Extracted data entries
- Opening Delimiter -

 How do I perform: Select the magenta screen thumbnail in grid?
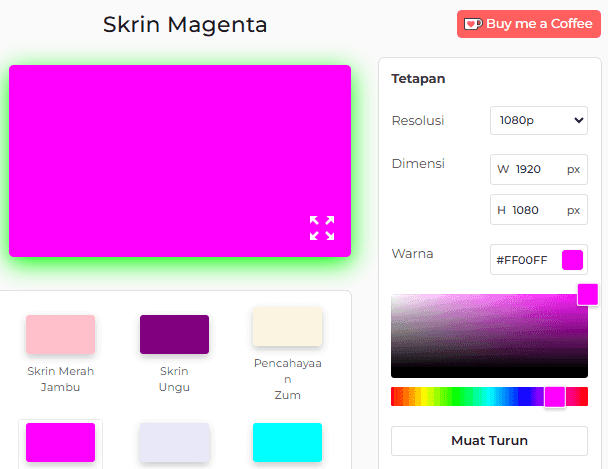60,442
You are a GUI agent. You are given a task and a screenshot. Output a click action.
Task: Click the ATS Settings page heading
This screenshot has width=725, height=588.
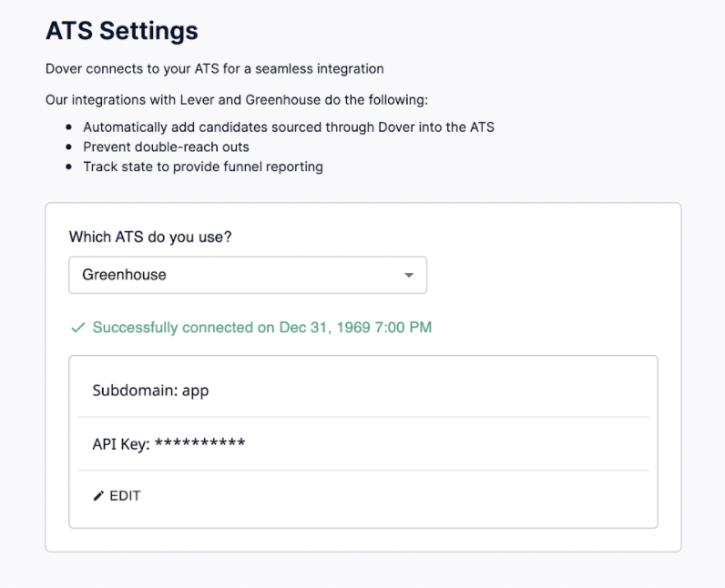click(122, 31)
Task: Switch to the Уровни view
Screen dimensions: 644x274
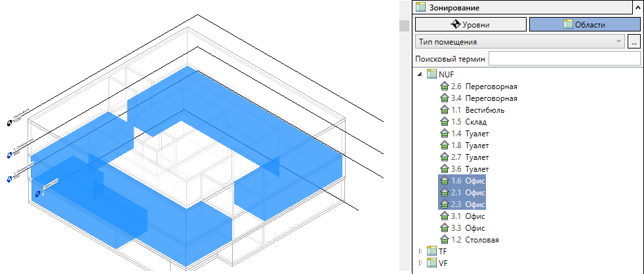Action: 471,25
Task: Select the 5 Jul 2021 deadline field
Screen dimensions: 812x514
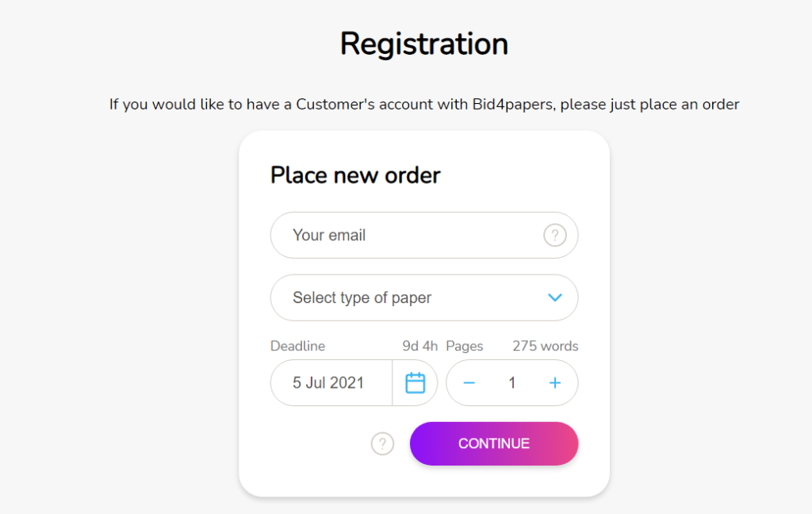Action: pos(331,383)
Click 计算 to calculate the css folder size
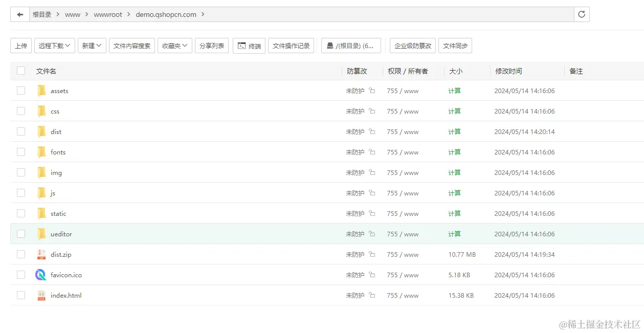This screenshot has width=644, height=333. coord(454,111)
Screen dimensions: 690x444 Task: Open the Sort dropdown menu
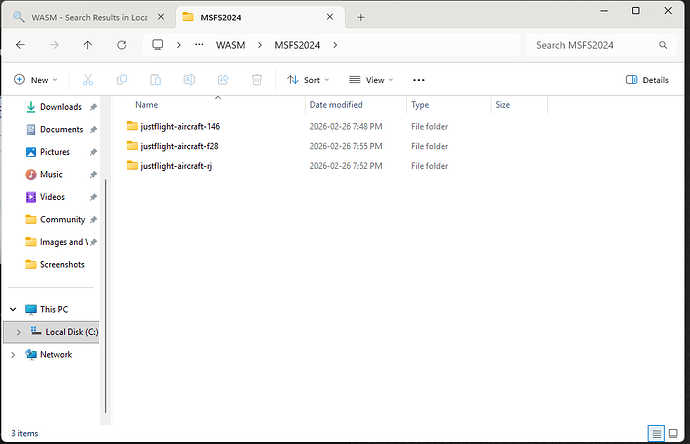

- Closing Delimiter -

**YOUR ASSIGNMENT**:
Nothing but the lines from the line containing "Screen dimensions: 644x274" through the end of the data, both ends included, is to be reproduced, exactly as written and without the pictures.

**ANSWER BOX**:
Screen dimensions: 644x274
Action: 471,25
Task: Select the 5 Jul 2021 deadline field
Screen dimensions: 812x514
Action: pos(331,383)
Click 计算 to calculate the css folder size
This screenshot has width=644, height=333. coord(454,111)
Screen dimensions: 690x444 Task: Open the Sort dropdown menu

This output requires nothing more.